→ Goal of the exercise: Give back exactly the lines from the one containing "AR0805FR-07324KL (54, 1425)" through the end of the records, including both, and no others.

Pixel coordinate grounding data:
--------

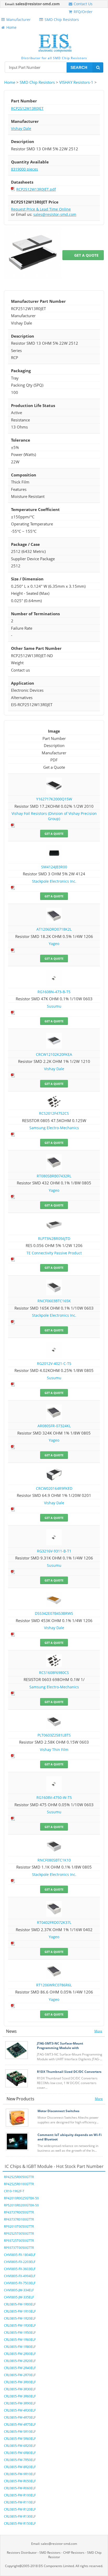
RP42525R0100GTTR (19, 2184)
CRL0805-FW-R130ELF (20, 2516)
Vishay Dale (21, 128)
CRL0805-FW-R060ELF (20, 2488)
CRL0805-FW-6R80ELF (20, 2453)
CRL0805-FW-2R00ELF (20, 2354)
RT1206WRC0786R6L (54, 1984)
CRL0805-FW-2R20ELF (20, 2361)
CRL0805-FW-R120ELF (20, 2509)
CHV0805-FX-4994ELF (19, 2276)
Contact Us (83, 3)
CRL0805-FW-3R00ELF (20, 2382)
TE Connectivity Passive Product (54, 1252)
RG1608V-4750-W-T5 (54, 1797)
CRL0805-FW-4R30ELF (20, 2410)
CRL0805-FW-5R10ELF (20, 2431)
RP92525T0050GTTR (19, 2233)
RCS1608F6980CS (54, 1672)
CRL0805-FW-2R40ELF (20, 2368)
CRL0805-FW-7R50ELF (20, 2460)
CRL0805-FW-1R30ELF (20, 2325)
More (98, 2031)
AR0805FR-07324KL (54, 1425)
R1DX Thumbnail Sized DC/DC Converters (69, 2071)
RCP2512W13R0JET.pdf (36, 189)
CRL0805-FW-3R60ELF (20, 2396)
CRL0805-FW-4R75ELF (20, 2424)
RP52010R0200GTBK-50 (21, 2205)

--------

→ Finished exercise:
AR0805FR-07324KL (54, 1425)
R1DX Thumbnail Sized DC/DC Converters (69, 2071)
RCP2512W13R0JET.pdf (36, 189)
CRL0805-FW-3R60ELF (20, 2396)
CRL0805-FW-4R75ELF (20, 2424)
RP52010R0200GTBK-50 (21, 2205)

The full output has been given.